After seeing the new National September 11 Memorial Museum, one victim's widow decided to donate one of her husband's Fire Department of New York paramedic shirts, karate uniforms and beloved baseball jersey.
A retired police detective gave the sole-scorched boots she wore while working amid the smoking wreckage of the twin towers.
A survivor contributed her World Trade Center worker ID, dust-coated clothes and the high-heeled shoes she shed going down 87 flights of stairs to safety, items she'd kept boxed in a basement for 13 years.
"I didn't think that this would be anything they would want," said JoAnne "JoJo" Capestro, the finance worker who gave her clothing. "But once I went in there, and I saw, I said, 'My clothes belong there.' ... I wanted to share it with people. I wanted them to see."
Since the museum's May opening, victims' families, survivors, rescue workers and others have come forward to add about 135 new gifts to its collection, chief curator Jan Seidler Ramirez said.

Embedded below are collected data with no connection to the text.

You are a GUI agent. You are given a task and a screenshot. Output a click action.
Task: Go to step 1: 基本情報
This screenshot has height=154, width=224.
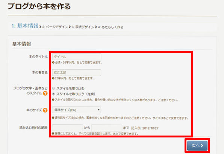pos(25,26)
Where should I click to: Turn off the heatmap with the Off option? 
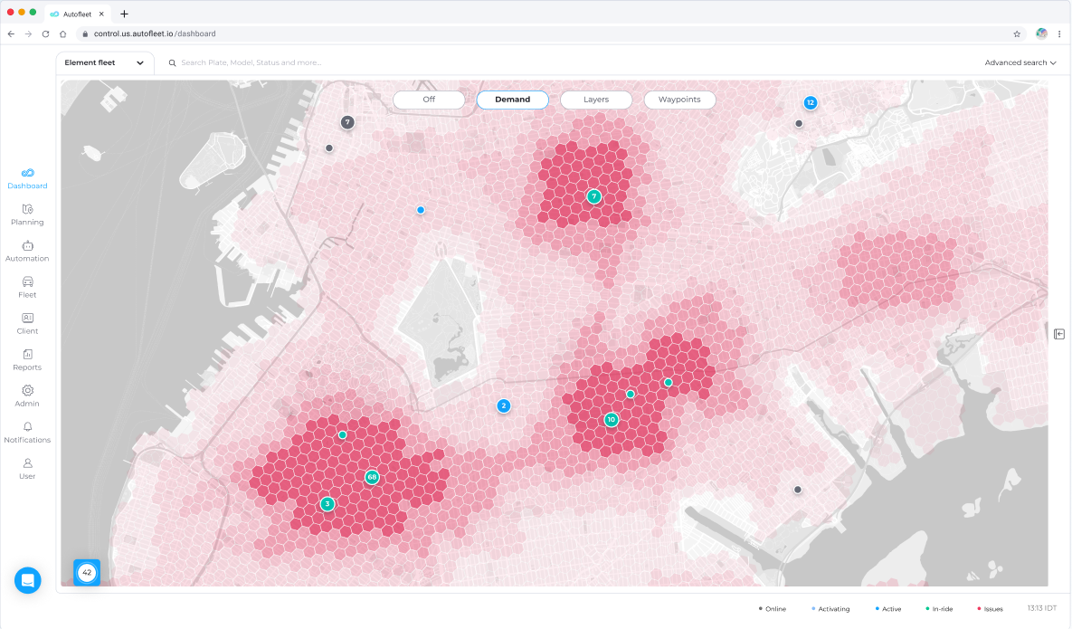tap(429, 100)
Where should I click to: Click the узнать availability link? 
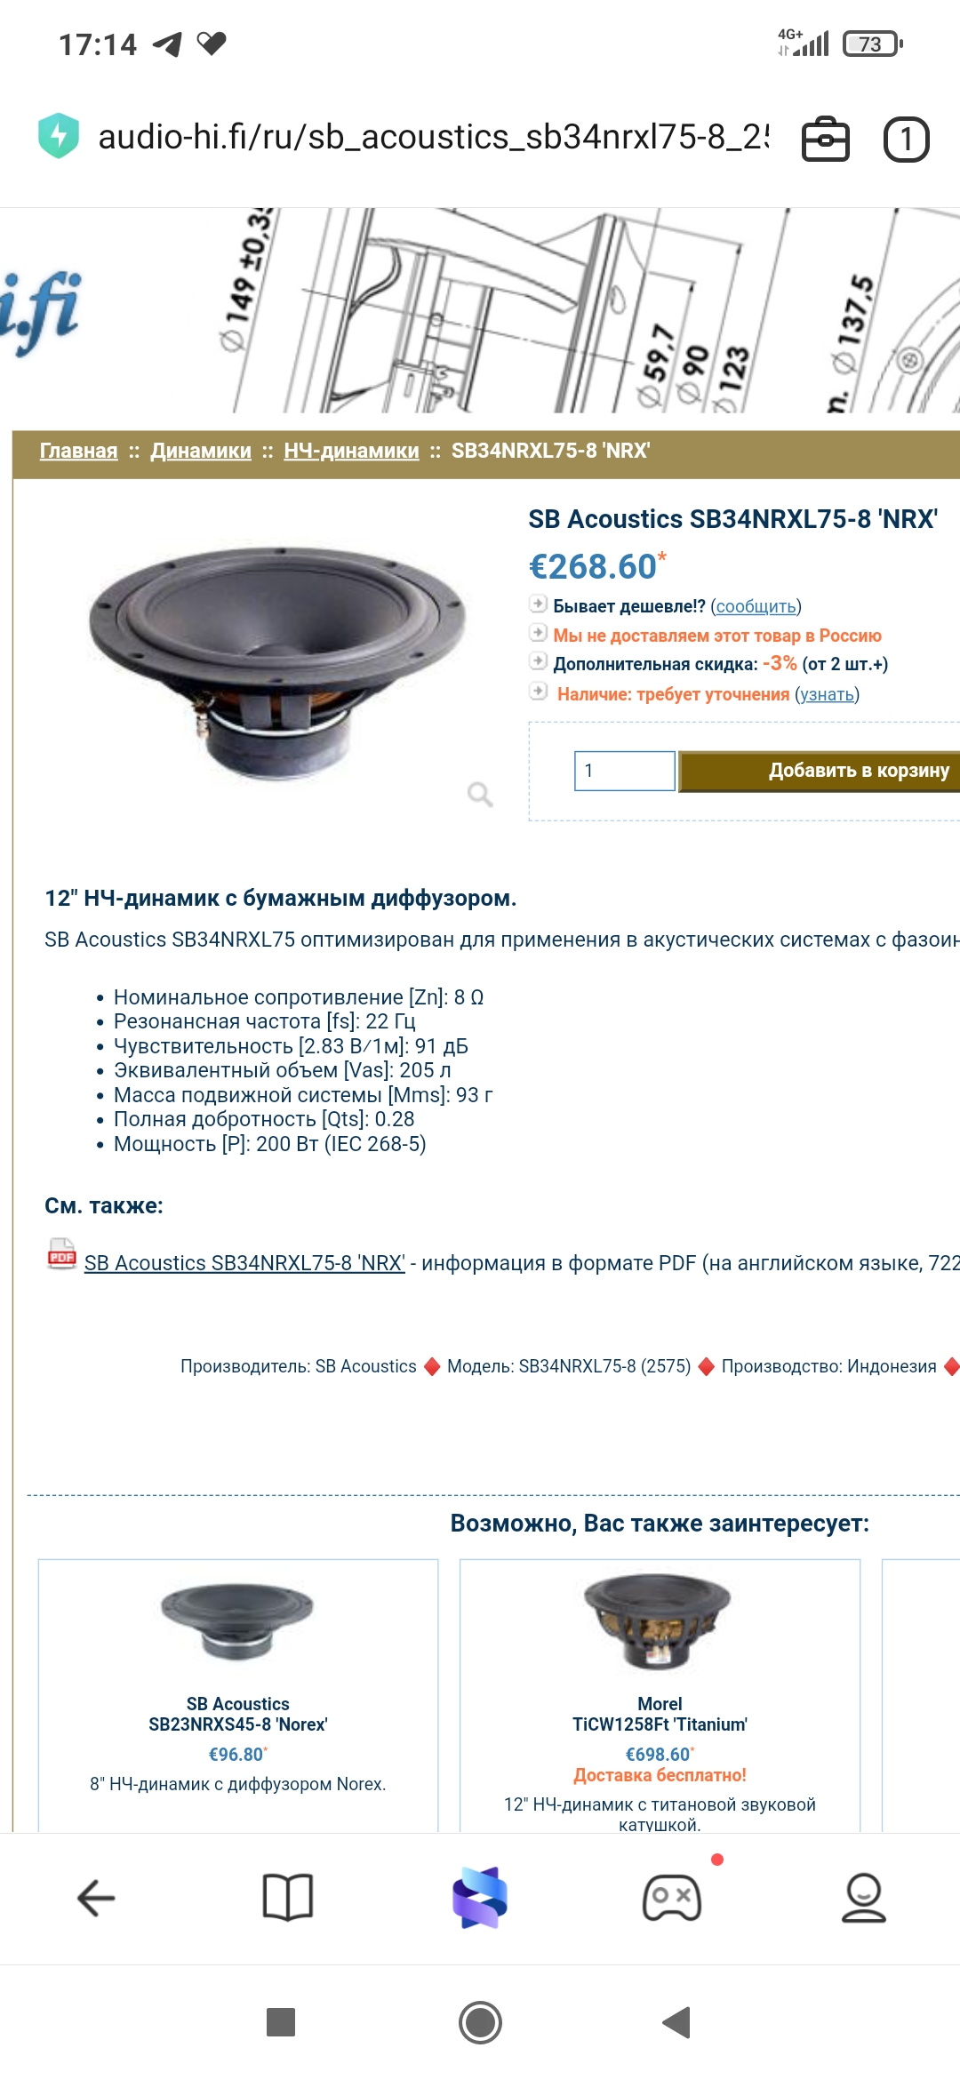tap(827, 694)
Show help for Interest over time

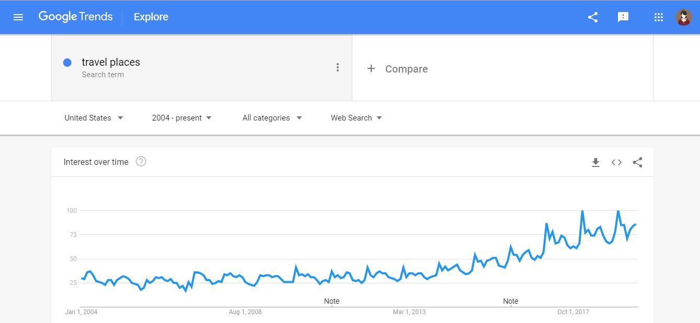141,162
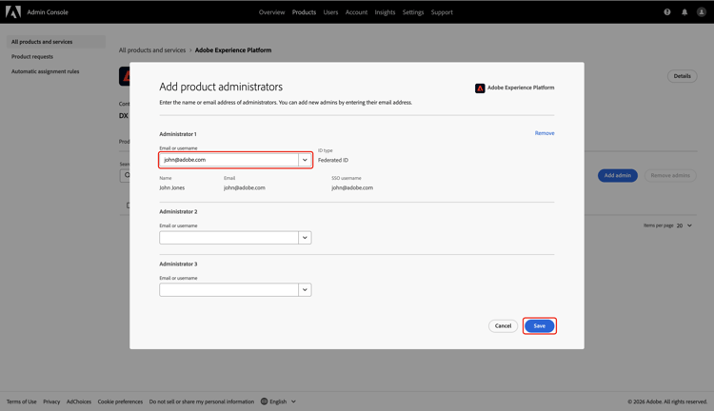Screen dimensions: 714x411
Task: Open the Privacy footer link
Action: [x=51, y=401]
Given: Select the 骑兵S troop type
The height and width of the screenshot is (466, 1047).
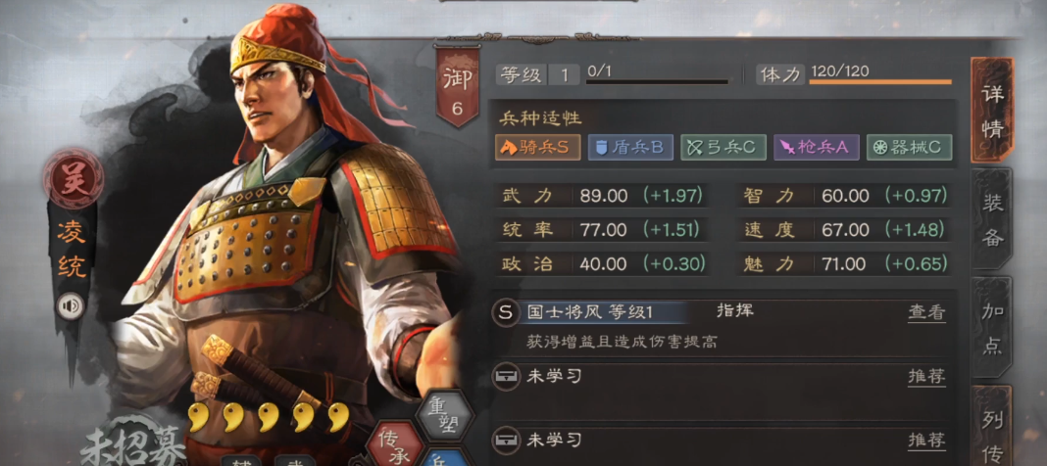Looking at the screenshot, I should point(537,147).
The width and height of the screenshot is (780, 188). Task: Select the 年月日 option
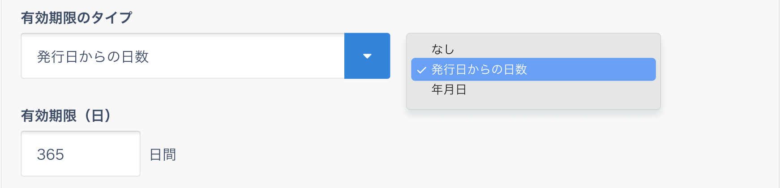pos(449,90)
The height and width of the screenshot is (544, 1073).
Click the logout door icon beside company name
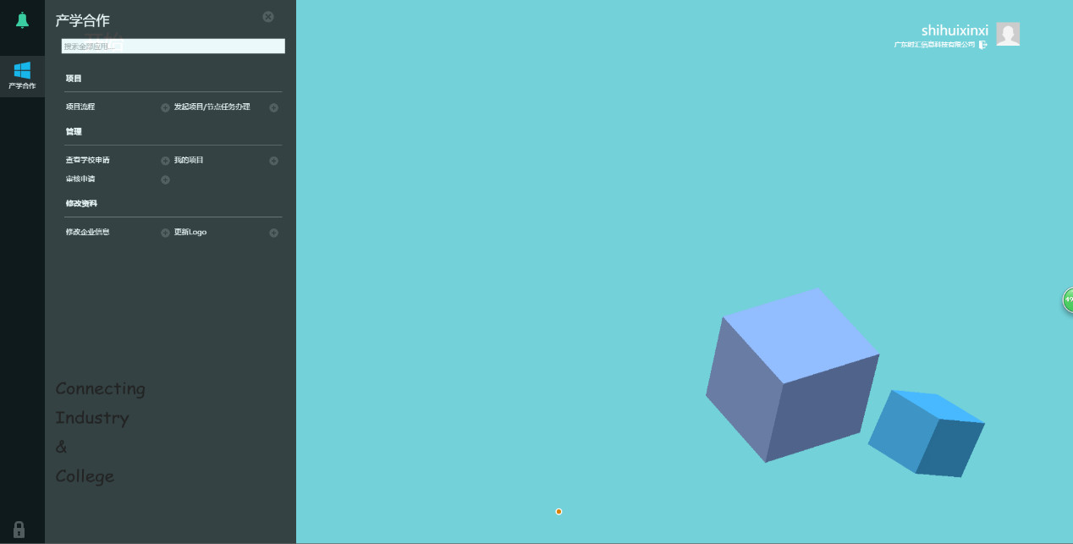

Relatives have brought new photos or recorded new remembrances to profiles of the nearly 3,000 victims. Others have added to the wallets, helmets, and other personal effects in a collection that looks at the terrorist attacks through the lens of individual lives.
A Federal Aviation Administration worker's hard hat now speaks to his agency's contributions to the recovery effort. Commemorative golf balls from the delayed September 2001 Ryder Cup golf tournament help demonstrate how the world stood still after the attacks.
Two compelling reminders of the long manhunt that followed 9/11 went on display Sunday: a Navy SEAL's uniform shirt from the raid that killed Osama bin Laden, and a CIA officer's special coin commemorating the operation.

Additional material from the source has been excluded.